Topical Tirbanibulin (Klisyri): Uses, Mechanism, and How It Compares to Retinoid Therapies

At a glance
- FDA approval / December 2020 for actinic keratosis on face or scalp (25 cm² area)
- Treatment duration / 5 consecutive days, once daily
- Complete clearance rate / 44% at day 57 in key trials (vs. 5% placebo)
- Mechanism / dual inhibition of tubulin polymerization and Src kinase
- Common side effects / local skin reactions (redness, scaling, crusting) in 85-90% of patients
- Prescription status / prescription-only; no OTC form available
- Drug class / first-in-class Src kinase and tubulin inhibitor (not a retinoid)
- Comparison context / tretinoin, tazarotene, adapalene, and trifarotene are retinoids used primarily for acne and photoaging
- Storage / room temperature; single-use packets
- Cost / approximately $850-950 for a 5-day course without insurance
What Is Tirbanibulin and Why Was It Developed?
Tirbanibulin (brand name Klisyri) is a first-in-class topical medication approved by the FDA in December 2020 for actinic keratosis (AK) on the face or scalp. Actinic keratoses are rough, scaly patches caused by cumulative UV damage, and they carry a small but real risk of progressing to squamous cell carcinoma.
Before tirbanibulin, the main field therapies for AK included 5-fluorouracil (5-FU) cream, imiquimod, ingenol mebutate (since withdrawn), and photodynamic therapy. Each of these carries either extended treatment durations (weeks to months for 5-FU), systemic immune activation (imiquimod), or significant pain during application. Tirbanibulin was designed to address the gap: a short-course, 5-day topical treatment with a novel mechanism of action that does not rely on immune modulation or antimetabolite chemistry [1].
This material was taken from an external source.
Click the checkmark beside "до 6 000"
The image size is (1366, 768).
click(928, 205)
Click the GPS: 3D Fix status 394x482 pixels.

The drug inhibits two distinct molecular targets. It blocks tubulin polymerization, which prevents mitotic spindle formation and stops abnormal cells from dividing. It also inhibits Src kinase signaling, a tyrosine kinase pathway that is overactive in UV-damaged keratinocytes and contributes to cell survival and proliferation [2]. This dual mechanism induces antiproliferative and pro-apoptotic effects specifically in dysplastic keratinocytes.
How Effective Is Klisyri? Key Trial Data
In the two identical phase 3 trials (KX01-AK-003 and KX01-AK-004, combined N=702), tirbanibulin 1% ointment achieved complete clearance of all AK lesions within a 25 cm² treatment area in 44% of patients at day 57, compared to 5% with vehicle alone [1]. Partial clearance (75% or greater reduction in lesion count) occurred in 68% of tirbanibulin-treated patients versus 16% with placebo [3].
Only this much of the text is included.